:: Written exercise ::
Retype the entries between the line containing "will pyautogui.click(x=322, y=16)." and the line containing "will pyautogui.click(x=154, y=54).", inclusive, keeping every character as it appears.

+++ Items +++

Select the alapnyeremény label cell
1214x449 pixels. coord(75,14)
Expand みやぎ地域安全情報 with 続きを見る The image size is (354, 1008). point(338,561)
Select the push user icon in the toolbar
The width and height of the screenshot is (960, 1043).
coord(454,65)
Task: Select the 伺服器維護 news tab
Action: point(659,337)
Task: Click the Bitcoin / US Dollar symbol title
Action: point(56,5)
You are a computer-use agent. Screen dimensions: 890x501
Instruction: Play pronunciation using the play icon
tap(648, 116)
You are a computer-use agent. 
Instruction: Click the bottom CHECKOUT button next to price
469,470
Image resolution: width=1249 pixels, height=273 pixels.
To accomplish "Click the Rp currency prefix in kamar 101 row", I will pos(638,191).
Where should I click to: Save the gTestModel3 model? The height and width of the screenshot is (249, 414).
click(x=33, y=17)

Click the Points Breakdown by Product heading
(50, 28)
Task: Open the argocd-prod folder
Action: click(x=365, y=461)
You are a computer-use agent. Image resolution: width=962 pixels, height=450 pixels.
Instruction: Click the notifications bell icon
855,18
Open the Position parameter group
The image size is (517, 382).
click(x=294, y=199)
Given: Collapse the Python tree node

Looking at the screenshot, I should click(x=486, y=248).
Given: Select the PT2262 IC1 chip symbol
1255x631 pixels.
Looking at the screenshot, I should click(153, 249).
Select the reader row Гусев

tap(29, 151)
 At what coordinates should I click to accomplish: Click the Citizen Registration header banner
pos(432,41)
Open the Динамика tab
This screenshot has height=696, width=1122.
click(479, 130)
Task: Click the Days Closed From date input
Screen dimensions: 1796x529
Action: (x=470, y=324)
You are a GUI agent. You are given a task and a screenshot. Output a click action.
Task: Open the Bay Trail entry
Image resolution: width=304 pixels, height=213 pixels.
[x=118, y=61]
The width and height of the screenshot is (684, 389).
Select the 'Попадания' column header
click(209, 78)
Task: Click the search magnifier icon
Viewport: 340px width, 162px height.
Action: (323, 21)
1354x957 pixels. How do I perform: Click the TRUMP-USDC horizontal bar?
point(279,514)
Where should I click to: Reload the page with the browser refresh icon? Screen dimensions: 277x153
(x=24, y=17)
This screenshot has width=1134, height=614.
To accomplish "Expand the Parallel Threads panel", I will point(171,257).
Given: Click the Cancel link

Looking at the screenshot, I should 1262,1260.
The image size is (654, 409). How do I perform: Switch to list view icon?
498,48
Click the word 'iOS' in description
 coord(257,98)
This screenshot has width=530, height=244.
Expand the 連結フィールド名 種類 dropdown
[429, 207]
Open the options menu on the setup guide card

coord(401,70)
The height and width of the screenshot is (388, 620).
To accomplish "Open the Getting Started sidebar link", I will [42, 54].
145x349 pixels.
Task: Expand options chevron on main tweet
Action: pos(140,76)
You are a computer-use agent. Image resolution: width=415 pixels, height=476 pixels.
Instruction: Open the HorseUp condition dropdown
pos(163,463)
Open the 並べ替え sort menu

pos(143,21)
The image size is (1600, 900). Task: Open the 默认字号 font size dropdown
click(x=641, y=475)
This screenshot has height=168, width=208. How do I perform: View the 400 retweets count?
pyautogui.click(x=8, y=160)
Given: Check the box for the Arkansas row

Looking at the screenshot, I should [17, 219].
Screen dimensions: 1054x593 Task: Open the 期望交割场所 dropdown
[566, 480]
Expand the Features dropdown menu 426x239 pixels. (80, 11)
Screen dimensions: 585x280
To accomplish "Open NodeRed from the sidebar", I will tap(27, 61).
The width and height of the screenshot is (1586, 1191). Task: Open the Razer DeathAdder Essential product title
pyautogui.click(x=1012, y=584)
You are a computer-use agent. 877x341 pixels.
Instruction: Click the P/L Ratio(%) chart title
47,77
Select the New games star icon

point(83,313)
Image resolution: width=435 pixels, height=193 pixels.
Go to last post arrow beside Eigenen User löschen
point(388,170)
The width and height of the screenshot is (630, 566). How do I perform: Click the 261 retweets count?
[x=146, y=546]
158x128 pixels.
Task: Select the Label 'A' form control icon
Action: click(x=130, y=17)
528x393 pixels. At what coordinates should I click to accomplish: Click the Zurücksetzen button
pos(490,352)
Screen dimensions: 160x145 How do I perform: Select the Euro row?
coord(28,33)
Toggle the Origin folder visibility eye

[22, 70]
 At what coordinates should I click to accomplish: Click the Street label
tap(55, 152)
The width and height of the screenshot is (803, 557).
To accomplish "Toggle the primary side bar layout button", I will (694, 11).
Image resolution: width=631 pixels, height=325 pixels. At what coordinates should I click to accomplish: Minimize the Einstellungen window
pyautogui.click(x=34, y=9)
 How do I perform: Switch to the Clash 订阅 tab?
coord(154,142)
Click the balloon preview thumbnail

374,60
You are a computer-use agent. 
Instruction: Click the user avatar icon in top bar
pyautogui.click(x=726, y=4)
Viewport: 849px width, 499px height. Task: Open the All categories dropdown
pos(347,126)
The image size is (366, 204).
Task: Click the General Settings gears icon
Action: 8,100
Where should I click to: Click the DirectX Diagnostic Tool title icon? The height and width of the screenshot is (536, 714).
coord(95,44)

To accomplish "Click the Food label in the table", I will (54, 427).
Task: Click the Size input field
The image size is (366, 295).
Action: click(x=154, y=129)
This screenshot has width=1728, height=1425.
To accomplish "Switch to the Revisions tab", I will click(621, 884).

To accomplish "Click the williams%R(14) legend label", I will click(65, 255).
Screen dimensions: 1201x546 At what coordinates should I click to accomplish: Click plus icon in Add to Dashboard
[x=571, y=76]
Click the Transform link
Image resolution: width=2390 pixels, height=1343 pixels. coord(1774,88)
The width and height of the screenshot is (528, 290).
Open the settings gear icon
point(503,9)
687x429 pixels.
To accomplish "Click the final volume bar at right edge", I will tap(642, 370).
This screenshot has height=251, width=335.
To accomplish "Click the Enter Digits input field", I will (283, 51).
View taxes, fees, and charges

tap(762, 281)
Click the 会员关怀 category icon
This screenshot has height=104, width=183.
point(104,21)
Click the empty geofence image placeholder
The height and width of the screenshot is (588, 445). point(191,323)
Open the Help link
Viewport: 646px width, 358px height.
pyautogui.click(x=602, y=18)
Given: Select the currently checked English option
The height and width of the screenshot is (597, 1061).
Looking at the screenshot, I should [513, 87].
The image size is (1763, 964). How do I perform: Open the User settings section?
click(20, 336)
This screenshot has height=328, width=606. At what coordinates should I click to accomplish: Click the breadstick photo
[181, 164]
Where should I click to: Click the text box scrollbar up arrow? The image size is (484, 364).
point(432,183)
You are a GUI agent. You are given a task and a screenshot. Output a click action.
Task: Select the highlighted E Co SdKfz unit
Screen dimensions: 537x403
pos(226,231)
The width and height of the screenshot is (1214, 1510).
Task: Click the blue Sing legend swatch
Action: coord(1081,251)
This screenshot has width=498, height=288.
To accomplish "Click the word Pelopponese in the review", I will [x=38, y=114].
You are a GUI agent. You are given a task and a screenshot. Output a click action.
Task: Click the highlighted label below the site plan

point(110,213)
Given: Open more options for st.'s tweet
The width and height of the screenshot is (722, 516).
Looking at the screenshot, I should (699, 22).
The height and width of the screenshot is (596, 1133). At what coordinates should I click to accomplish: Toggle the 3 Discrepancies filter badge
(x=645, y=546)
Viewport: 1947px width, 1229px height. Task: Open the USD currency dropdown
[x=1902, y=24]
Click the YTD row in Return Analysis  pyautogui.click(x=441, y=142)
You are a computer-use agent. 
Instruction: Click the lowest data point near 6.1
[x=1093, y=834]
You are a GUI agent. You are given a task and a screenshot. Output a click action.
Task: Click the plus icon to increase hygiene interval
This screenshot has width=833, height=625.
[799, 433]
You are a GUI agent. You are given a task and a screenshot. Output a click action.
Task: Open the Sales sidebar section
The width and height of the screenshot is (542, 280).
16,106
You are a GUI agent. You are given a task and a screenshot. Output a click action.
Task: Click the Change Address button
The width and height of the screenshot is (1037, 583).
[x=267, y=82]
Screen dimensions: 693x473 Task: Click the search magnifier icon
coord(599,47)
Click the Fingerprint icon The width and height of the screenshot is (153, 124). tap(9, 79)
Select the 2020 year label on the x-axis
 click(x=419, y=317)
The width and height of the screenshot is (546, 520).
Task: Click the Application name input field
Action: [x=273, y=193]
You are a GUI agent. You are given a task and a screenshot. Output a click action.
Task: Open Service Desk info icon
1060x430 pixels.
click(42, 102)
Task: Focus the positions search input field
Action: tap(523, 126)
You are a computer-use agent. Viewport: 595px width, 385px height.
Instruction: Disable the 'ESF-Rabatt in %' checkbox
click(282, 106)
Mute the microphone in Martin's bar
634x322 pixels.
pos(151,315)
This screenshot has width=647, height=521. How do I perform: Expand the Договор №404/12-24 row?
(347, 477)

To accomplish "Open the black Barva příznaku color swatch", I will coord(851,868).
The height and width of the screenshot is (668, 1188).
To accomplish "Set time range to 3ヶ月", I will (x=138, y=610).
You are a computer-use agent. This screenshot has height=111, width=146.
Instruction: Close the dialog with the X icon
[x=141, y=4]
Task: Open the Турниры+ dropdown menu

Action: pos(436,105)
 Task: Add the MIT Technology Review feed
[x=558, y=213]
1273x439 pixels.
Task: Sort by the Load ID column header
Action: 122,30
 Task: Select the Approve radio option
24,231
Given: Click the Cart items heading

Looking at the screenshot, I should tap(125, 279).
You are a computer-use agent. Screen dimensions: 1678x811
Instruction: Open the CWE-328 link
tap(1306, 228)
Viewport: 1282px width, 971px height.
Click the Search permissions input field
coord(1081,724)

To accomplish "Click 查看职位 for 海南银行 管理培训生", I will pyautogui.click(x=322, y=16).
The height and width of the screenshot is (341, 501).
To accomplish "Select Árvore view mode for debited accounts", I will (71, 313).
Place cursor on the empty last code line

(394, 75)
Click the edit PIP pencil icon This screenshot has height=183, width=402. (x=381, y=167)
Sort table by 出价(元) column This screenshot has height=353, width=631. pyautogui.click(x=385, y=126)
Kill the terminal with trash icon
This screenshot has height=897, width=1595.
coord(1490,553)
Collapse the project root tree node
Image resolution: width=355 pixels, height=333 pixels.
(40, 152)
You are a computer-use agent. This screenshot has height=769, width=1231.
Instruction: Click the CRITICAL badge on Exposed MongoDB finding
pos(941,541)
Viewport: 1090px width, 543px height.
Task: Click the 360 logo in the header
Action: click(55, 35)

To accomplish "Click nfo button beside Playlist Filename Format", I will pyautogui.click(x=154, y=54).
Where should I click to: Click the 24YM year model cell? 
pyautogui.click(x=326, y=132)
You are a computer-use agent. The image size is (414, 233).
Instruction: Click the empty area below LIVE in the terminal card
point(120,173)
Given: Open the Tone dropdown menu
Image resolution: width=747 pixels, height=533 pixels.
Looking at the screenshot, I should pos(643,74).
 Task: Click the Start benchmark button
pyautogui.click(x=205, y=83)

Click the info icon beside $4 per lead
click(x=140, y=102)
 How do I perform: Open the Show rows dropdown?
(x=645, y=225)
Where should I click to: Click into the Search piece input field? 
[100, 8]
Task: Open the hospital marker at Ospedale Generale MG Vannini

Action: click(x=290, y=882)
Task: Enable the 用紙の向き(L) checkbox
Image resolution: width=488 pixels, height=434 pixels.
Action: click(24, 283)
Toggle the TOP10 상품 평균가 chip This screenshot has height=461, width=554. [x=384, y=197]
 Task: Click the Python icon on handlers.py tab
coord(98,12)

+++

:: Response ::
To accomplish "Click 查看职位 for 海南银行 管理培训生", I will pyautogui.click(x=322, y=16).
The height and width of the screenshot is (341, 501).
To accomplish "Select Árvore view mode for debited accounts", I will (71, 313).
Place cursor on the empty last code line

(394, 75)
Click the edit PIP pencil icon This screenshot has height=183, width=402. (x=381, y=167)
Sort table by 出价(元) column This screenshot has height=353, width=631. pyautogui.click(x=385, y=126)
Kill the terminal with trash icon
This screenshot has height=897, width=1595.
coord(1490,553)
Collapse the project root tree node
Image resolution: width=355 pixels, height=333 pixels.
(40, 152)
You are a computer-use agent. This screenshot has height=769, width=1231.
Instruction: Click the CRITICAL badge on Exposed MongoDB finding
pos(941,541)
Viewport: 1090px width, 543px height.
Task: Click the 360 logo in the header
Action: click(55, 35)

To accomplish "Click nfo button beside Playlist Filename Format", I will pyautogui.click(x=154, y=54).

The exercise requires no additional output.